Atualmente, muitos pescadores de caballitos estão na casa dos 40 e 50 anos de idade. Quando eles surfam de volta para a praia, sentados e guiando suas embarcações com sua vara de bambu, dois ou três jovens entram na água para pegar o barco e empurrá-lo pela areia. Depois que cada pescador retira seus peixes da parte oca atrás do caballito e os coloca na areia, um dos jovens irá erguer a embarcação sobre seus ombros e carregá-la até a praia, onde a deixará secando. Os pescadores sempre dividem sua pescaria com os ajudantes e com os idosos que não conseguem mais pescar, mas vêm até a praia pela manhã. Os peixes são distribuídos para a geração mais jovem em agradecimento e, entre os mais idosos, como sinal de respeito.

Felizmente, estes barcos de cana agora são preservados, enquanto Huanchaco se torna um destino de surfe moderno. Com a redução da pesca, alguns fabricantes de caballitos começaram a suplementar sua renda oferecendo passeios nos seus barcos para os turistas. Seus familiares e vizinhos também estão abrindo lojas de surfe e ensinando o esporte moderno para os visitantes. Durante os passeios, os turistas se sentam na parte oca atrás dos caballitos, que normalmente transporta as redes e os peixes. Olhando para trás, eles não conseguem ver as ondas chegando até ficarem encharcados.
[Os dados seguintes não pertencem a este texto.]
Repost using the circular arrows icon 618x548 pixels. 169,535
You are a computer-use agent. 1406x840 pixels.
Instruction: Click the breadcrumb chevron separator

Atualmente, os passageiros recebem coletes salva-vidas, mas os pescadores nunca usam o equipamento. Os passeios costumam durar cerca de meia hora e custam cerca de 50 sóis peruanos (cerca de US$ 13, ou R$ 73). Agora, como no passado, os pescadores de Huanchaco não usam remos modernos. Eles preferem a metade arredondada de um bambu de dois metros, como seus ancestrais faziam há milhares de anos. Honrar as tradições enquanto se dedicam ao turismo pode ser a melhor chance de sobrevivência do caballito. E, para Ucañan Arzola, a atividade também irá motivar a próxima geração. “Eles precisam acordar cedo para ir pescar”, destaca ele. “Eles precisam ser incentivados desde cedo. Eles precisam aprender muito sobre o cultivo da totora e como consertar redes de pesca.”

“Tudo isso leva tempo. Muitos começam a surfar em pranchas modernas, mas o caballito também está presente.” Conhecendo as origens do surfe com caballitos, a geração mais jovem pode fazer com que a tradição dos seus ancestrais sobreviva, mesmo com as dificuldades.